TEXT FOR ANALYSIS: Begin
Perf Trade-offs: ONNX vs Ollama
Key Points
- ONNX Runtime GenAI: native in-process; lower latency; better for shipping in apps.
- Ollama: HTTP API; easier setup; better for dev/server.
- Quality: comparable for same model + quant.
- Hardware: ONNX has more execution providers (DirectML, CoreML, CUDA).
- For mobile / edge embedded: ONNX. For server-side / dev: Ollama.
Latency
| Scenario | ONNX | Ollama |
|---|---|---|
| Cold start | ~1-2s (load model) | ~3-5s (load + warm-up) |
| Warm inference | ~30-50ms first token | ~50-100ms first token |
| Throughput (tok/s) | Comparable | Comparable |
ONNX edges out on cold start because no HTTP / process boundary.
Memory
Same — model weights dominate. Ollama adds small daemon overhead.
Setup complexity
Ollama wins for prototyping.
Production fit
| Scenario | Pick |
|---|---|
| Mobile app | ONNX (no daemon) |
| Desktop app | ONNX or Ollama (Ollama spawns server) |
| Edge IoT | ONNX |
| Server-side | Ollama (or vLLM for higher perf) |
| Dev / CI | Ollama |
| Aspire local dev | Ollama (Aspire integration) |
Hardware execution providers
ONNX: - CPU - CUDA (NVIDIA) - DirectML (Windows AMD/Intel/NVIDIA) - CoreML (Apple Silicon) - ROCm (AMD) - TensorRT (NVIDIA optimized)
Ollama: - CPU - Metal (Apple) - CUDA - ROCm
For broad device support: ONNX wins.
Model formats
ONNX uses ONNX format. Microsoft publishes Phi as ONNX. Ollama uses GGUF (llama.cpp). Most models on HuggingFace as GGUF.
For shipping Phi: ONNX. For Llama / Mistral: Ollama easier.
Function calling
Both: limited compared to frontier models. Some quants of Llama 3.x support tool calls; Phi has experimental support.
For agentic workloads with tools: prefer frontier models via API.
Streaming
Both stream tokens. ONNX gives finer control (manual token loop).
Updates
ONNX: re-download model bundle. Ollama: ollama pull X:tag.
TEXT FOR ANALYSIS: End
DATA BELOW: Begin
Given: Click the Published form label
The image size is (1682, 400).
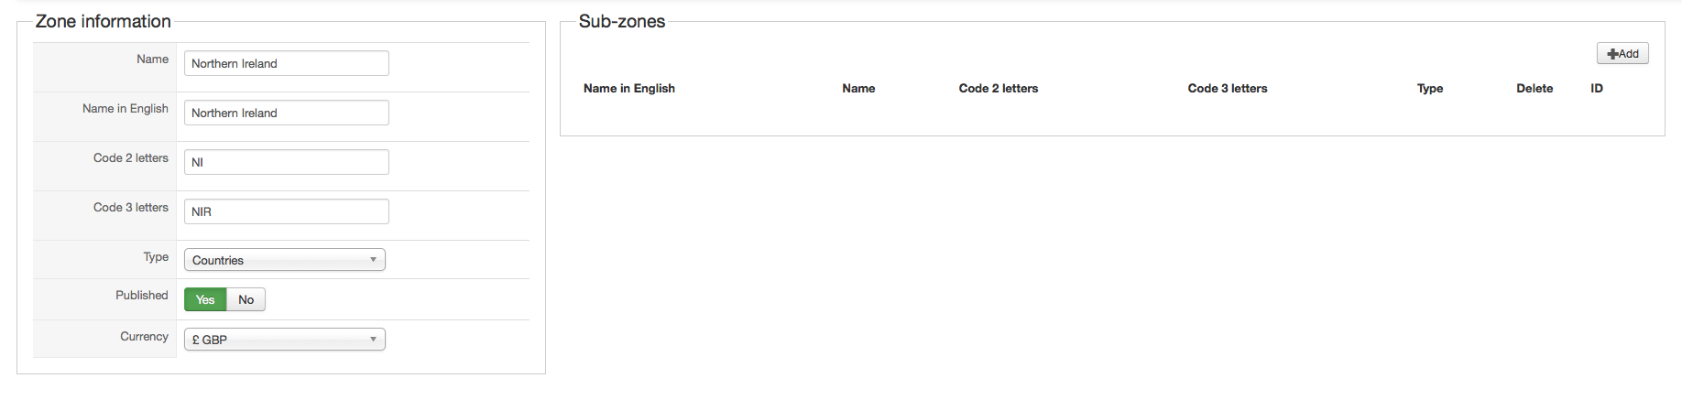Looking at the screenshot, I should (x=142, y=296).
DATA BELOW: End
PROMPT
Rewrite the ONNX vs Ollama comparison from "Model formats" up to and including "ollama pull X:tag.", swapping "GGUF" for "GGML".

THE ANSWER
Model formats
ONNX uses ONNX format. Microsoft publishes Phi as ONNX. Ollama uses GGML (llama.cpp). Most models on HuggingFace as GGML.
For shipping Phi: ONNX. For Llama / Mistral: Ollama easier.
Function calling
Both: limited compared to frontier models. Some quants of Llama 3.x support tool calls; Phi has experimental support.
For agentic workloads with tools: prefer frontier models via API.
Streaming
Both stream tokens. ONNX gives finer control (manual token loop).
Updates
ONNX: re-download model bundle. Ollama: ollama pull X:tag.